== Task details ==
Omit every picture. Return all other data as it stands.

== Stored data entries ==

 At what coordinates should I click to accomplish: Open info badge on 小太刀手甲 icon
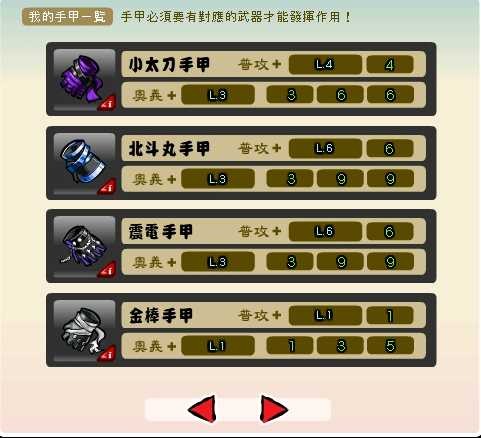point(107,103)
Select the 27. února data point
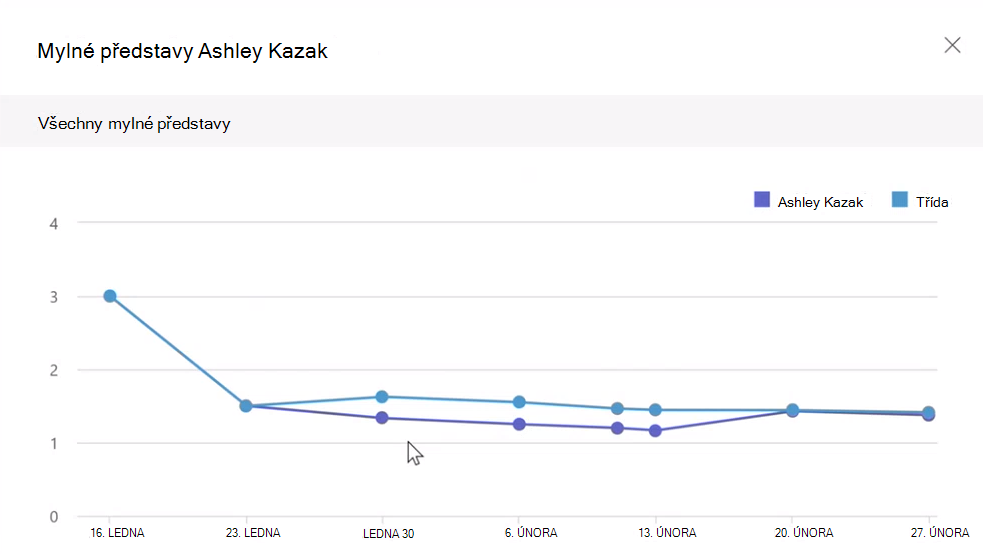Viewport: 983px width, 554px height. pos(928,413)
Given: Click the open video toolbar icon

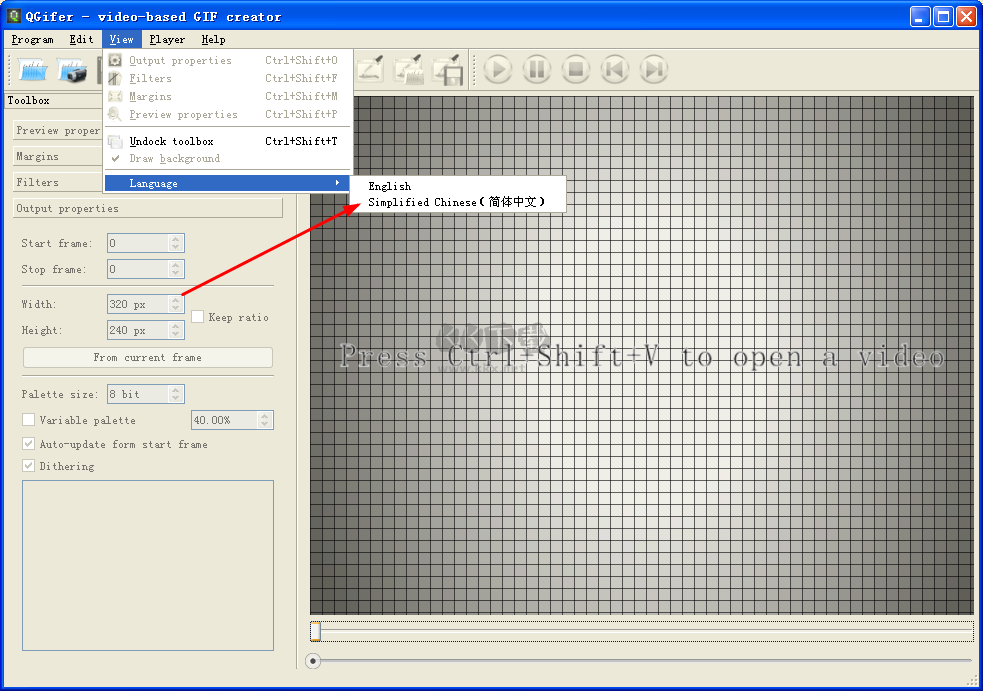Looking at the screenshot, I should (x=34, y=70).
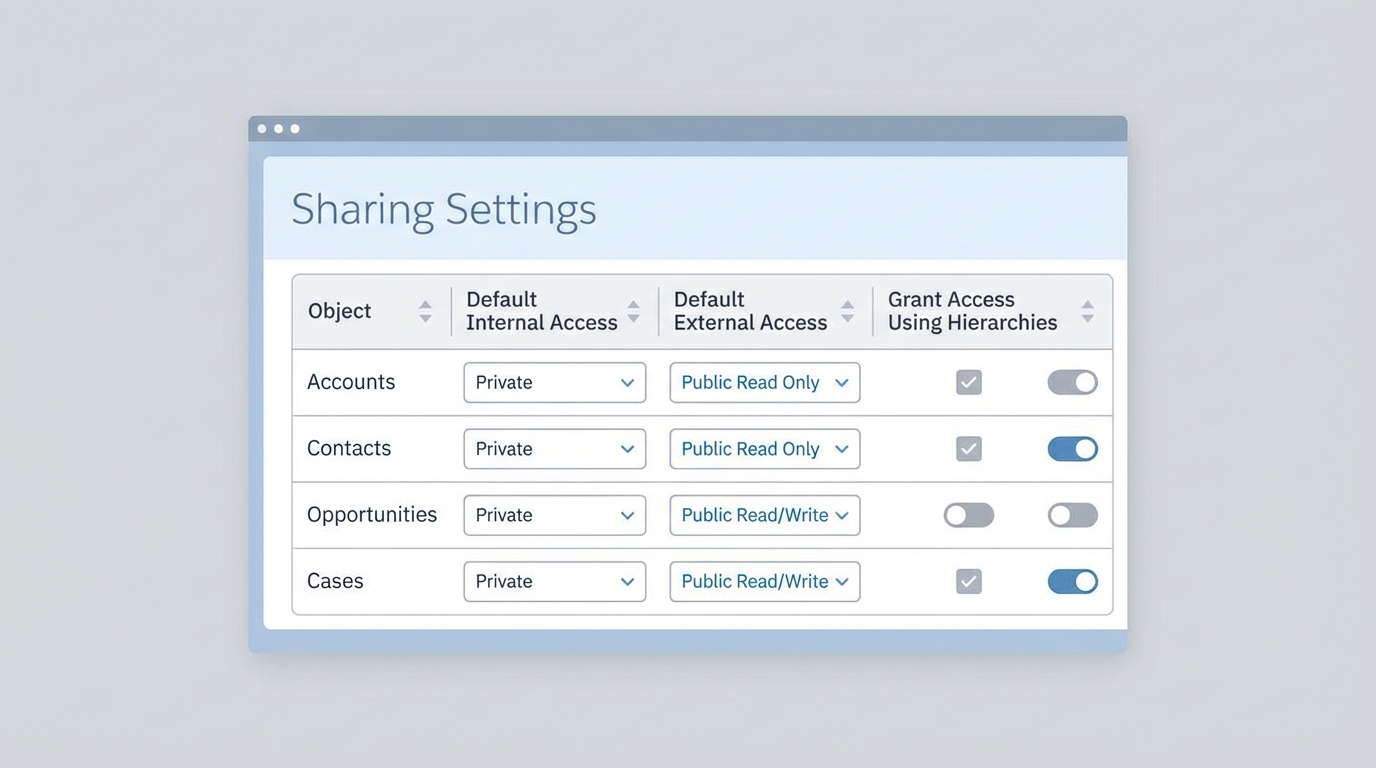Click the middle window control dot
Image resolution: width=1376 pixels, height=768 pixels.
point(278,128)
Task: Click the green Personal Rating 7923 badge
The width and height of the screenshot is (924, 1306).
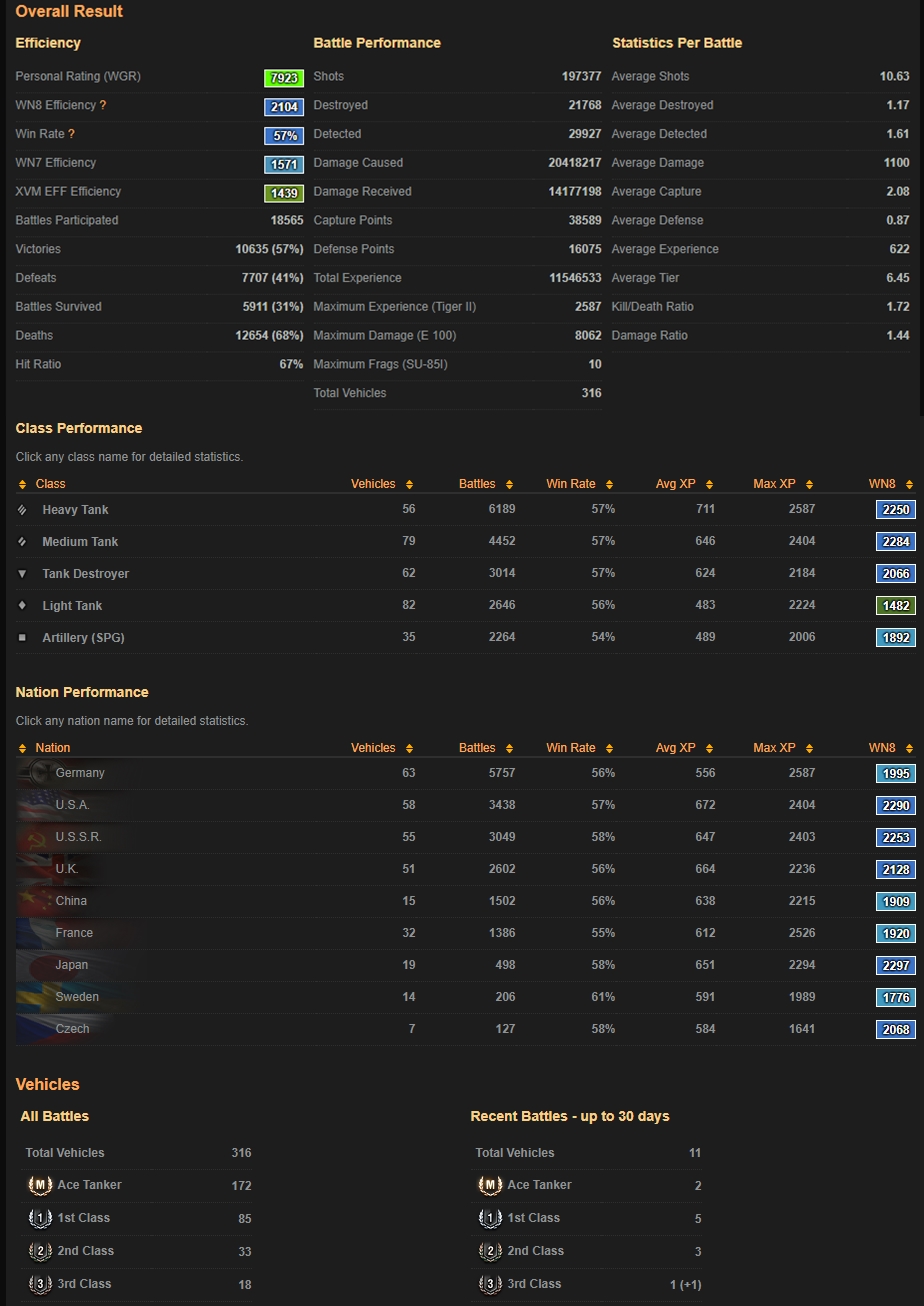Action: [283, 78]
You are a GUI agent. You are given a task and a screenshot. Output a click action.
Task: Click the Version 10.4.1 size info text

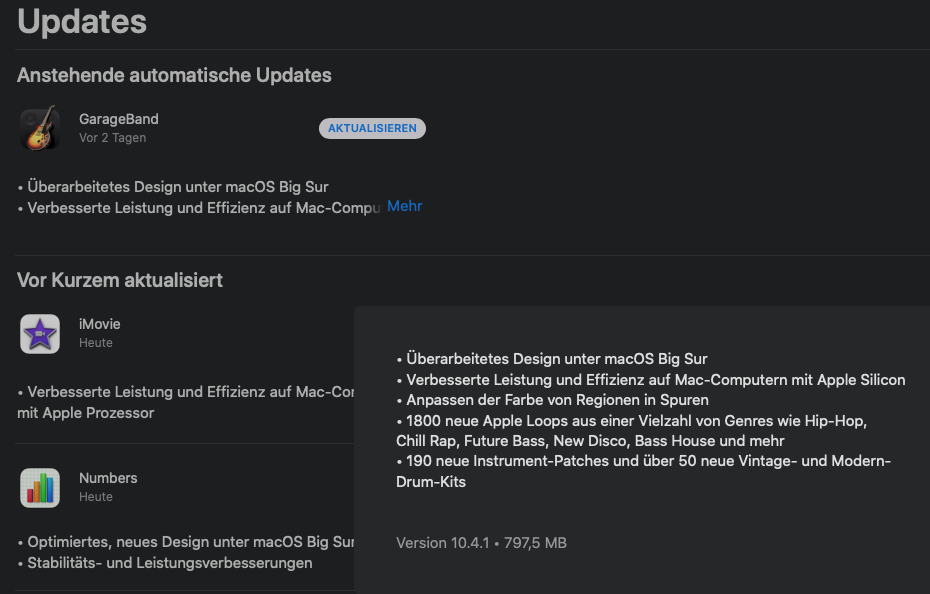[481, 543]
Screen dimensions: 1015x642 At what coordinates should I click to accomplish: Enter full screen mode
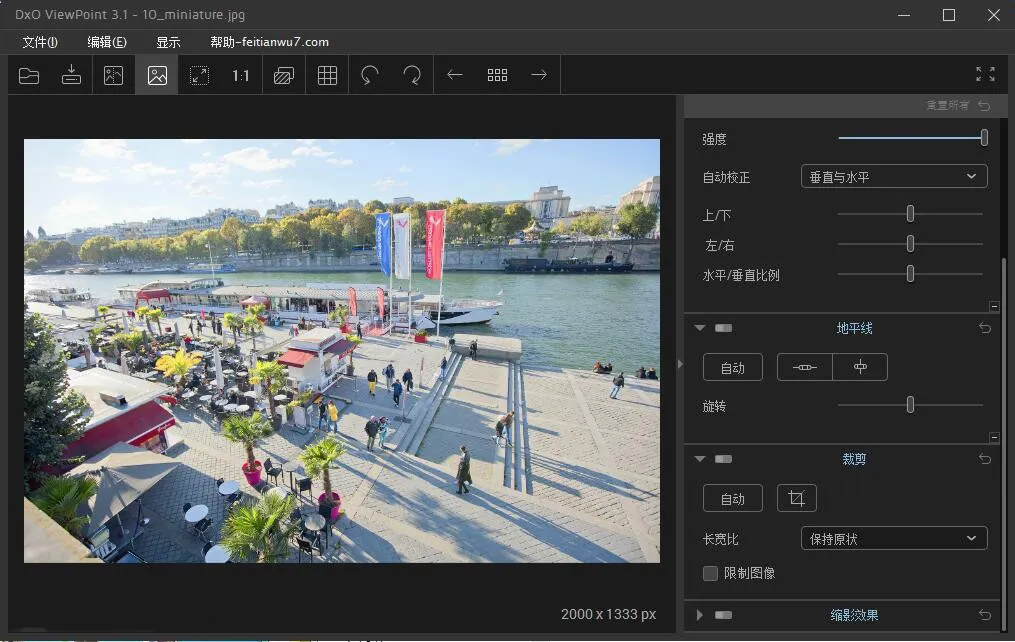(x=985, y=73)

== Your solution ==
 At what coordinates should I click to accomplish: Open info badge on 小太刀手甲 icon
point(107,103)
Select the 27. února data point
Viewport: 983px width, 554px height. pos(928,413)
Given: Click the open video toolbar icon

Looking at the screenshot, I should (x=34, y=70).
Click the middle window control dot
Image resolution: width=1376 pixels, height=768 pixels.
point(278,128)
Task: Click the green Personal Rating 7923 badge
The width and height of the screenshot is (924, 1306).
Action: [283, 78]
You are a GUI agent. You are given a task and a screenshot. Output a click action.
Task: Click the Version 10.4.1 size info text

[481, 543]
Screen dimensions: 1015x642 At what coordinates should I click to accomplish: Enter full screen mode
(x=985, y=73)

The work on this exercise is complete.